MLMalcolm | Pacific Palisades, CA  • United States , Age 100

The Writing Life: Why Do You Write?



Feb 21, 2008 - 09:24 AM PST

If I don't write to empty my mind, I go mad. ~Lord Byron

Writing is a socially acceptable form of schizophrenia. ~E. L. Doctorow

Until recently I never thought about why I write. I just wrote. I wrote my first short story when I was six (and that may sadly be the only thing J.K. Rowling and I will ever have in common). I kept a journal, wrote letters, won essay contests, and published poetry. I moved on to writing legal briefs, and from there on to writing newspaper stories, magazine articles, and short fiction. Finally, I birthed a novel that was published.

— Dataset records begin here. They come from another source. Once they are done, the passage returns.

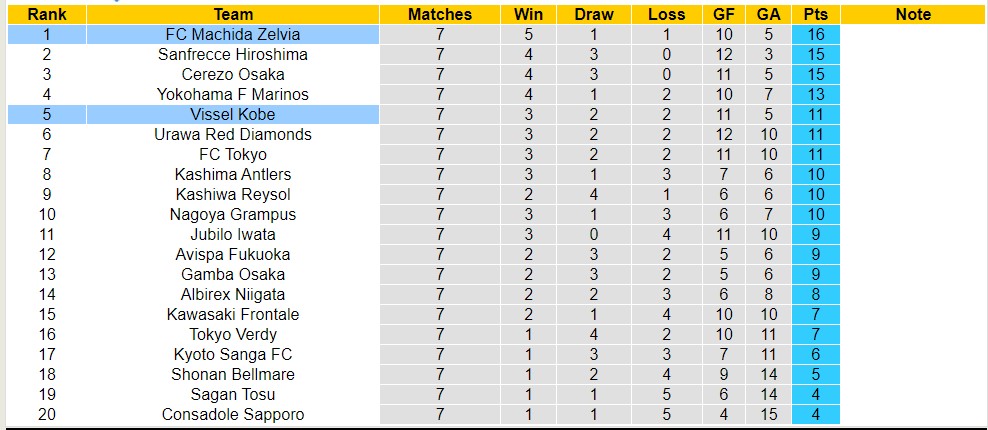The height and width of the screenshot is (430, 988).
Task: Open the FC Machida Zelvia team link
Action: 233,34
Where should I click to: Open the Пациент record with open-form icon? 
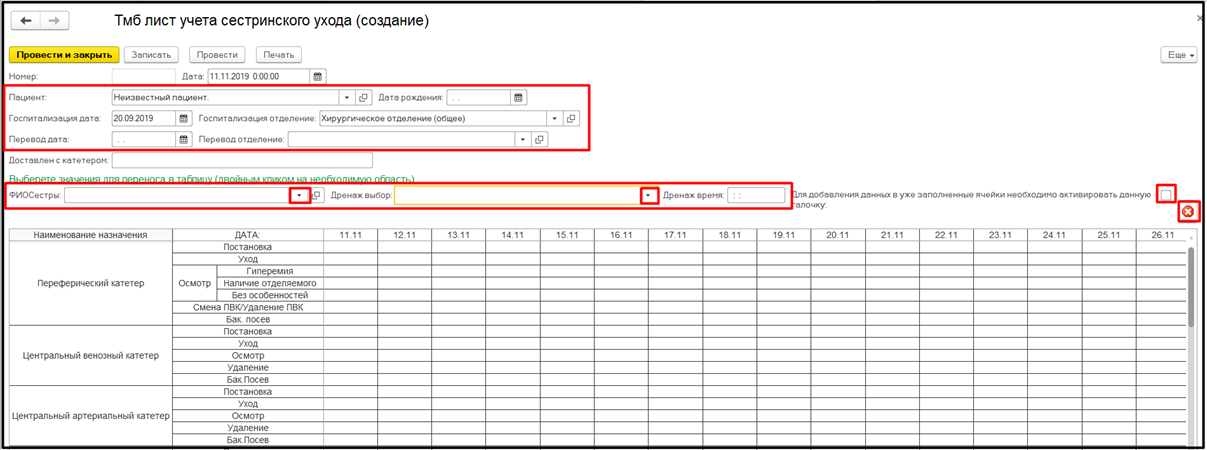click(x=364, y=98)
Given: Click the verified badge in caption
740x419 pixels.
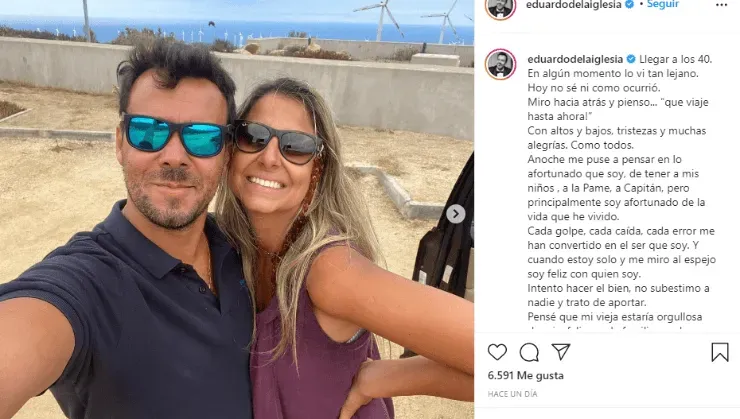Looking at the screenshot, I should (631, 59).

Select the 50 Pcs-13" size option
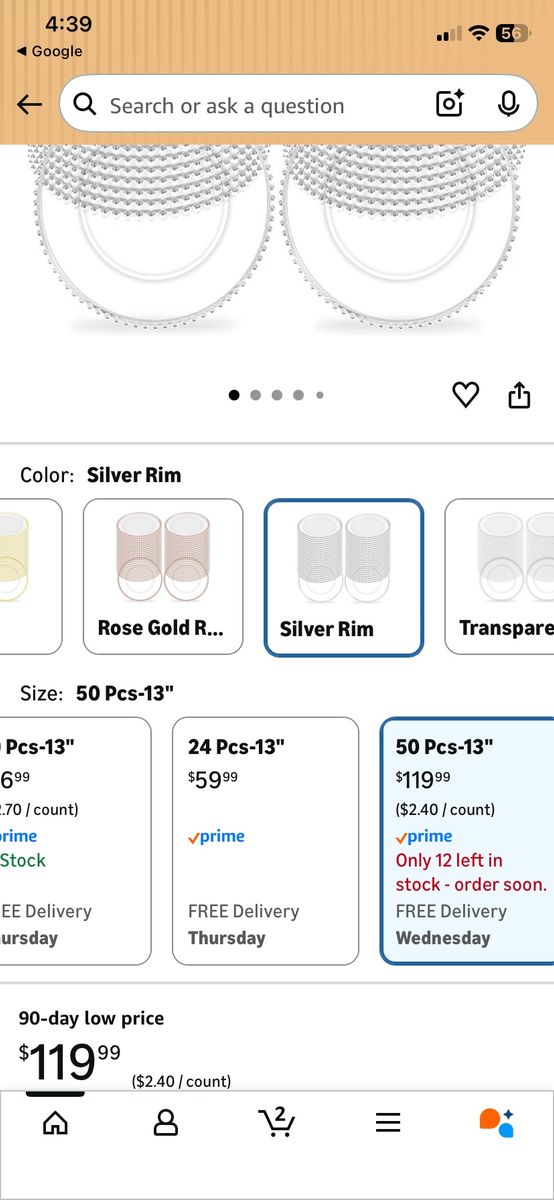467,841
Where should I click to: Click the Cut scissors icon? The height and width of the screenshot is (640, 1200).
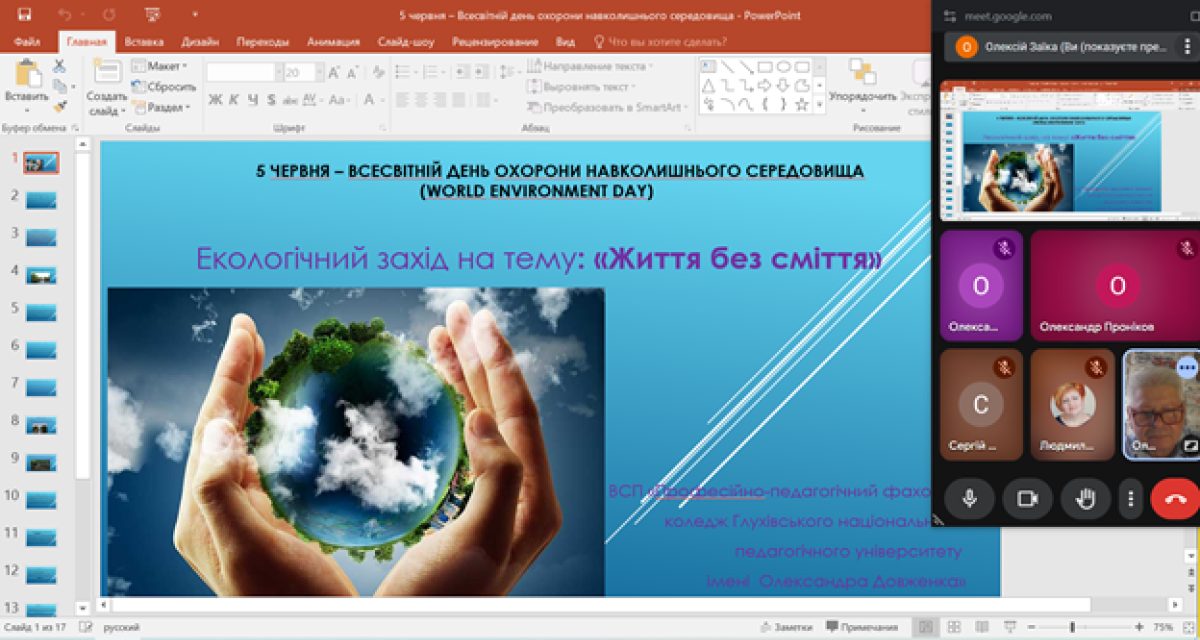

But why? In retrospect, my motivation is close to Byron’s. So many thoughts compete for space in my head (a piece of a potential plot, a sliver of insight, an observation, a query, or a pithy phrase uttered by someone else) that my brain often feels as if it might explode. And then suddenly it does, erupting with a focused energy that sends me sprinting to my computer in the middle of the night. I swipe cocktail napkins from unsuspecting bartenders, and scribble on the backs of cash-register receipts I pull from the trash. When this compulsion strikes, urgency requires that I use the most convenient instrument available.

As Issac Asimov said, “I write for the same reason I breathe: because if I didn’t, I would die.”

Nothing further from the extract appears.